Acórdão do Tribunal da Relação de Coimbra
Processo:
67/03.0TBOFR-B.C1
Nº Convencional: JTRC
Relator: TÁVORA VÍTOR
Descritores: COMPENSAÇÃO DE DÍVIDA
ACÇÃO EXECUTIVA
Data do Acordão: 03/24/2009
Votação: UNANIMIDADE
Tribunal Recurso: OLIVEIRA DE FRADES
Texto Integral: S
Meio Processual: APELAÇÃO
Decisão: CONFIRMADA
Legislação Nacional: ARTIGOS 847º SS DO CÓDIGO CIVIL E ALÍNEA G) DO ARTIGO 814º DO CÓDIGO DE PROCESSO CIVIL
Sumário: 1) A compensação constitui uma das formas de extinção das obrigações prevista nos artigos 847º ss do Código Civil, tornando-se efectiva mediante declaração de uma das partes à outra, por via judicial ou extra-judicial.

2) Todavia sendo arvorada como fundamento de oposição à execução baseada em sentença a compensação de créditos, a mesma só poderá encontrar acolhimento na alínea g) do artigo 814º do Código de Processo Civil, i.e. " Qualquer facto extintivo ou modificativo da obrigação, desde que seja posterior ao encerramento da discussão no processo de declaração e se prove por documento.

3) Pretende-se evitar por um lado que o processo executivo sirva para invalidar o caso julgado e por outro lado também que a oposição à execução se preste a um renovar de litígios a que pôs termo a sentença.

4) Para efeitos compensatórios na acção executiva, o que conta é a anterioridade do crédito que se pretende compensar e não o momento em que a declaração de compensação é feita ao credor; caso assim não fosse, descoberto estava o expediente para iludir as exigências legais, deixando o funcionamento do mecanismo compensatório inteiramente à mercê do devedor.

Decisão Texto Integral: Acordam na secção cível do Tribunal da Relação de Coimbra.

Por apenso aos autos de execução comum, para pagamento de quantia certa, instaurado por A... contra a executada B... . e em que é pretendido o pagamento de € l.569,82, veio esta última deduzir oposição à execução alegando, em síntese, que a exequente lhe deve o montante de € 2.967,86, que não lhe pagou apesar de instada a fazê-lo, pelo que pretende compensar o seu crédito com o débito que tem para com ela, nada lhe devendo.
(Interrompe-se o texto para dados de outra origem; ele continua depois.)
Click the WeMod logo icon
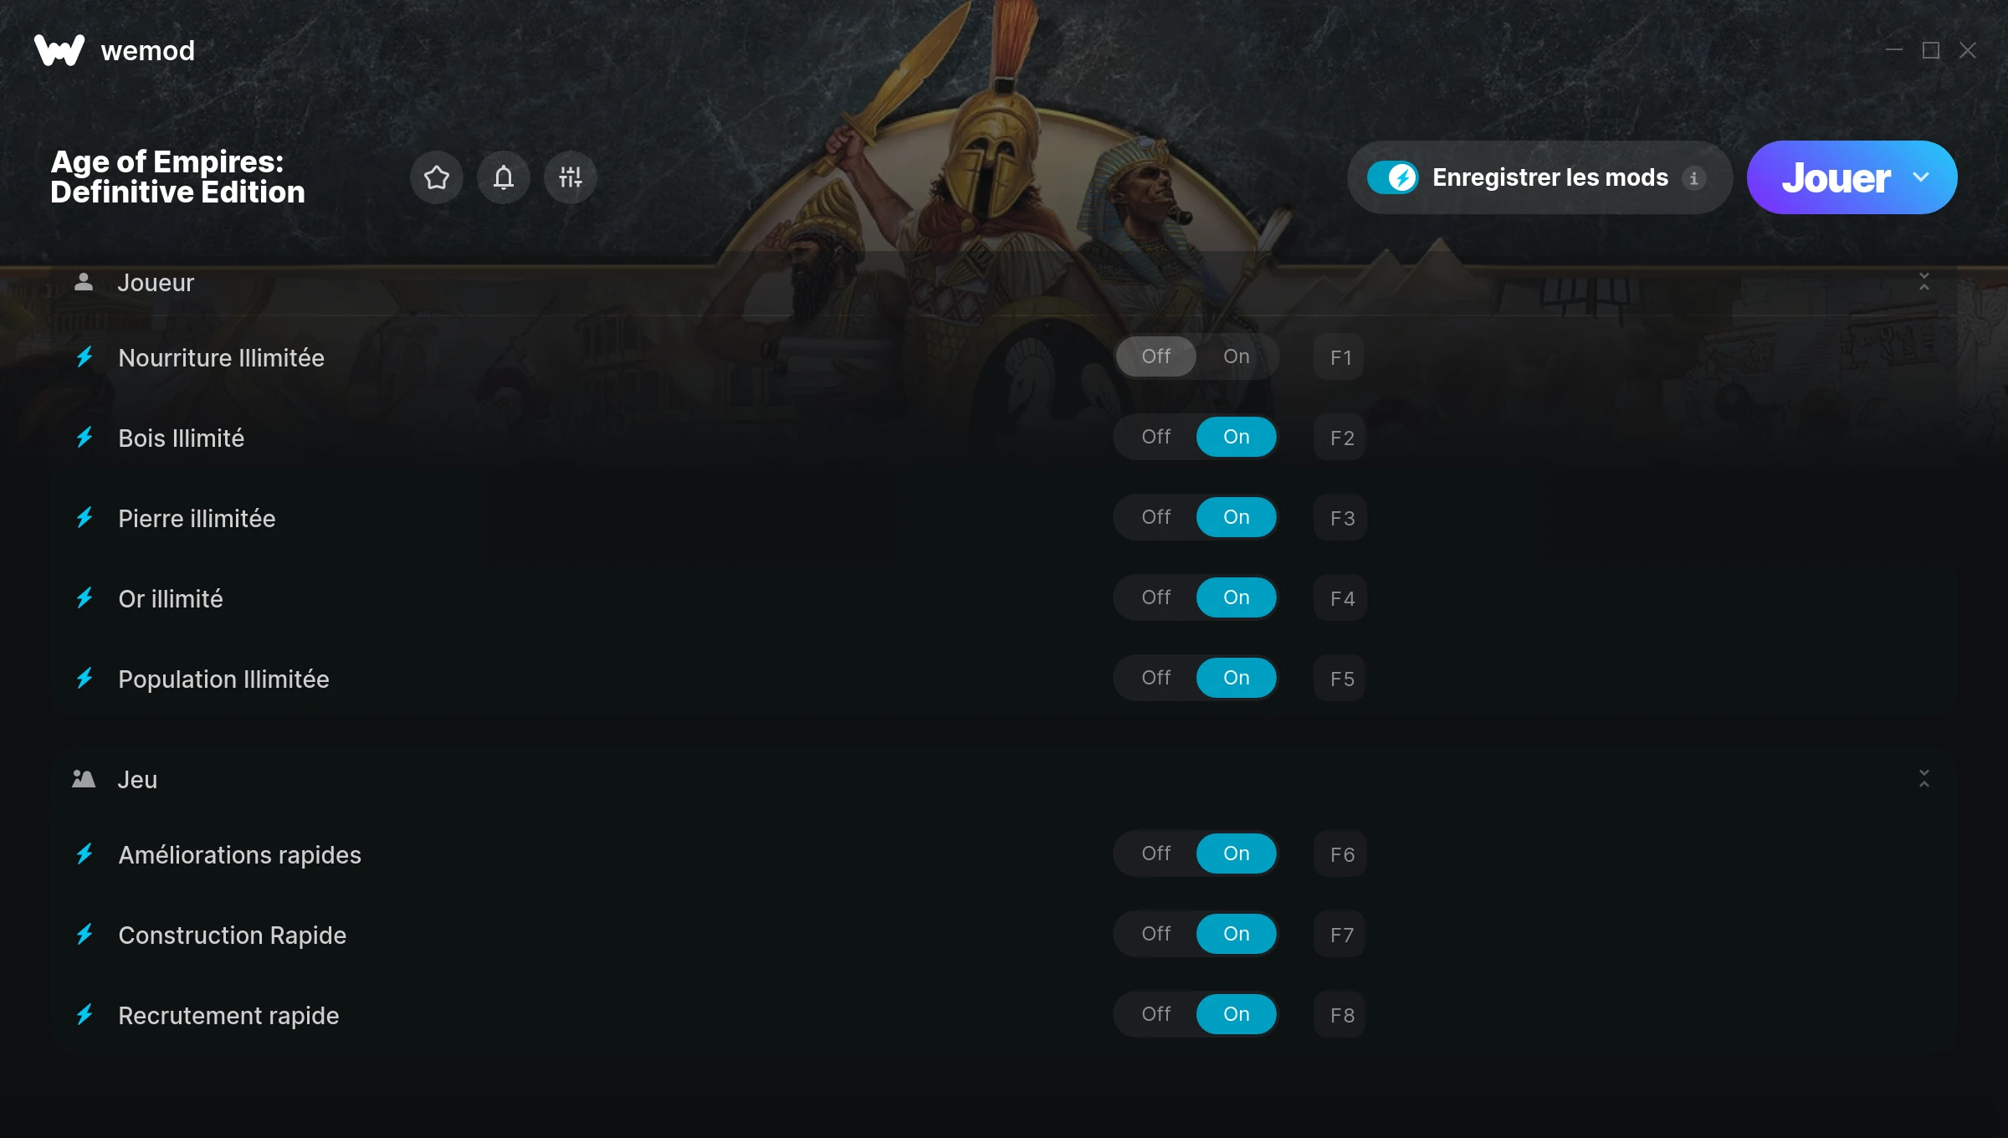coord(59,50)

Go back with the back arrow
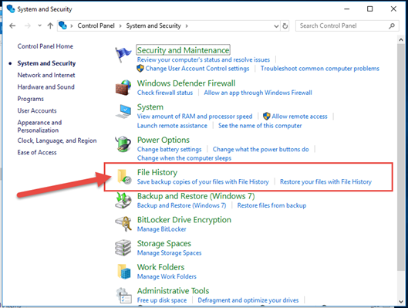pyautogui.click(x=12, y=25)
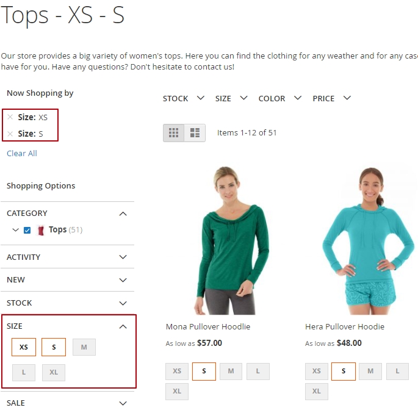
Task: Collapse the Category filter section
Action: [x=68, y=213]
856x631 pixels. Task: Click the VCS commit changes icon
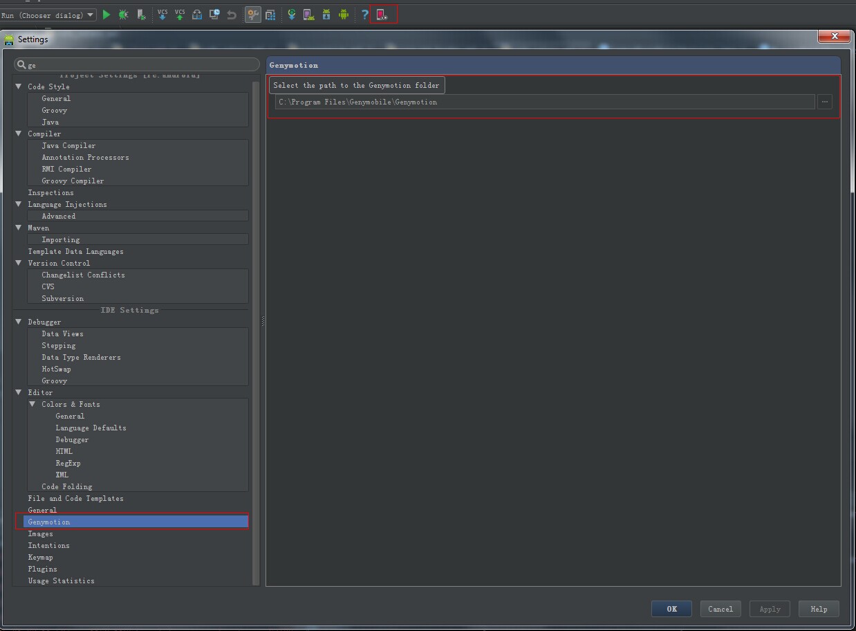(x=180, y=15)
Conclui pela procedência da oposição e que seja desobrigado de pagar a quantia exequenda.

Recebida a oposição, depois de apensada ao processo executivo, foi a Exequente notificada para contestar, o que fez, pugnando pela sua total improcedência, aduzindo que nada deve ao opoente. Acresce que a oposição é inadmissível porquanto a compensação é anterior a propositura da acção condenatória e além do mais prescreveu.

No saneador conheceu-se da validade e regularidade da instância; e entendendo o Sr. Juiz que podia conhecer de imediato do pedido, julgou improcedente por não provada a oposição à execução e assim ordenou o prosseguimento da mesma.

Daí o presente recurso de apelação interposto pela oponente, a qual no termo da sua alegação pediu que a decisão recorrida seja substituída por outra que julgue a oposição procedente com fundamento na extinção da obrigação por via de compensação.

Foram para tanto apresentadas as seguintes,

Conclusões.

1) A decisão recorrida fez errada interpretação do artigo 814º do Código de Processo Civil, mais concretamente a alínea g). O fundamento que serviu de base à oposição foi a compensação como causa de extinção da obrigação além do cumprimento, sendo facto extintivo da obrigação, operou em momento posterior ao encerramento da acção declarativa e encontra-se demonstrado por documentos.

2) A decisão recorrida não atendeu por via disso ao facto extintivo, compensação como fundamento da oposição, desconsiderando desta forma o preceituado na alínea g) do artº 814º do C.P.C.

3) A compensação é fundamento válido de oposição à execução baseada em sentença, desde que tenha ocorrido em momento posterior ao encerramento da discussão e se comprove por documentos, como é o caso, já que é facto extintivo da obrigação;

4) A decisão recorrida fez errada interpretação do artº 814º do C.P.C., ao considerar a data do alegado crédito, que de facto assim não é, e não a data em que operou a compensação e consequente extinção da obrigação, efectivada e validamente formalizada em data posterior ao encerramento da acção declarativa,

5) Sendo por via disso, válida, eficaz e servindo de fundamento à oposição, como facto extintivo da obrigação, deduzida pelo ora recorrente. (sic).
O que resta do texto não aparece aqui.